**TO-DO ITEM**.
Give the lines from the line with "The height and width of the screenshot is (346, 640)." through the line with "coordinates (361, 394).", both included, as a two-column CSV with the headers input and output. Use one row per input–output pair, with each field in double quotes and line breaks replaced by spaces.

**RECORDS SHOWN**.

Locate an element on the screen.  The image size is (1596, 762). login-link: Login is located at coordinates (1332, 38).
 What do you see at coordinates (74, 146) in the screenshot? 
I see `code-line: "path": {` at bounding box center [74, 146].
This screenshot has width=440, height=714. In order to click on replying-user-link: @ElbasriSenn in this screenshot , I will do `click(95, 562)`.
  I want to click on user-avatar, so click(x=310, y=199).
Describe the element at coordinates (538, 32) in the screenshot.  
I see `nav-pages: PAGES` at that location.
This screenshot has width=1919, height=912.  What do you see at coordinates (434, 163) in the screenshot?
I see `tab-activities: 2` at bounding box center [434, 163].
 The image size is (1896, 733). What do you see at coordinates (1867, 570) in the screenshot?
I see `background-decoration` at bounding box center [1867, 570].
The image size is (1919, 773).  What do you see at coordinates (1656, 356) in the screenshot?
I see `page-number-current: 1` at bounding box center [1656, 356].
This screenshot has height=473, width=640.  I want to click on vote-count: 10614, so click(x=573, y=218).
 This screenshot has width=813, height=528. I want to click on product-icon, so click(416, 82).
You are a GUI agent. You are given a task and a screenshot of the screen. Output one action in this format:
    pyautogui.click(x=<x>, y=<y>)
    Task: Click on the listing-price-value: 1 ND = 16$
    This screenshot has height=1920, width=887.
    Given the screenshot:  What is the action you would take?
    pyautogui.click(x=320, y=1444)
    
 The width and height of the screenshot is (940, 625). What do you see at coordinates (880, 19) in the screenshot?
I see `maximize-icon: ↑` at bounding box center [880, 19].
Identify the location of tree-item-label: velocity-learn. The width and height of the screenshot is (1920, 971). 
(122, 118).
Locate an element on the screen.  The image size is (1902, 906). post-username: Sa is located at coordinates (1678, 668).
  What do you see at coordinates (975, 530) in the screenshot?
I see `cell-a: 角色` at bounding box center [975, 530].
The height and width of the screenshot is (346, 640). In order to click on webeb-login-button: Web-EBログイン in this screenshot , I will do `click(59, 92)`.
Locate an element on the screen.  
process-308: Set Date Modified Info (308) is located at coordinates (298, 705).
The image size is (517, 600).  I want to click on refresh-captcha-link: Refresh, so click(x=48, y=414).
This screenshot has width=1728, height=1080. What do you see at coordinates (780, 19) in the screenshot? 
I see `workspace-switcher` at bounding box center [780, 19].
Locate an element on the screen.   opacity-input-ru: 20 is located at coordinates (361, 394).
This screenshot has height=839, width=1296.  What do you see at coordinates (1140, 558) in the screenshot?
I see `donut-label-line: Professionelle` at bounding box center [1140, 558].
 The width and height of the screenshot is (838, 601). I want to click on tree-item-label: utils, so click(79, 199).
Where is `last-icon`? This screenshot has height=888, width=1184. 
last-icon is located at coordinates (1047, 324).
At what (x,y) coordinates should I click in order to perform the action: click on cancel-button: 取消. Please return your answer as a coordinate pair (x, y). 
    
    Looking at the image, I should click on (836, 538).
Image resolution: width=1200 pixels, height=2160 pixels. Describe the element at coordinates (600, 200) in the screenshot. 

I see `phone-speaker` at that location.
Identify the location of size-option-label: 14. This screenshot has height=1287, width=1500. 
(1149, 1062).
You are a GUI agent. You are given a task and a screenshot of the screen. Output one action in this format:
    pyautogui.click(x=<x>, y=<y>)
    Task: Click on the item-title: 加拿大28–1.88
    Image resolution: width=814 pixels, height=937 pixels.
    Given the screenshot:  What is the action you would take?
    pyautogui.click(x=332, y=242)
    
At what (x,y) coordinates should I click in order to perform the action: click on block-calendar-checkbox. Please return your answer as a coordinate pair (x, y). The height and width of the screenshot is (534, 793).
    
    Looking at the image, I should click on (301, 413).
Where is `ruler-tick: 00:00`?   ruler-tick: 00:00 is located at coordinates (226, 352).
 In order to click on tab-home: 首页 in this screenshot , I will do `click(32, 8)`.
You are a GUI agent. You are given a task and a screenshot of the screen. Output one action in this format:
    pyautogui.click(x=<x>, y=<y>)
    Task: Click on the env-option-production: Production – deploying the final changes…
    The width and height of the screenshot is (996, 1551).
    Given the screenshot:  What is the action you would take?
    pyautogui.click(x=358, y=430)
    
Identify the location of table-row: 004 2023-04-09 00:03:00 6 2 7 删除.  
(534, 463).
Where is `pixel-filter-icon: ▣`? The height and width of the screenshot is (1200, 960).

**TASK RESPONSE**.
input,output
"The height and width of the screenshot is (346, 640). In order to click on webeb-login-button: Web-EBログイン in this screenshot",", I will do `click(59, 92)`."
"Locate an element on the screen.","process-308: Set Date Modified Info (308) is located at coordinates (298, 705)."
"The image size is (517, 600).","I want to click on refresh-captcha-link: Refresh, so click(x=48, y=414)."
"This screenshot has width=1728, height=1080. What do you see at coordinates (780, 19) in the screenshot?","I see `workspace-switcher` at bounding box center [780, 19]."
"Locate an element on the screen.","opacity-input-ru: 20 is located at coordinates (361, 394)."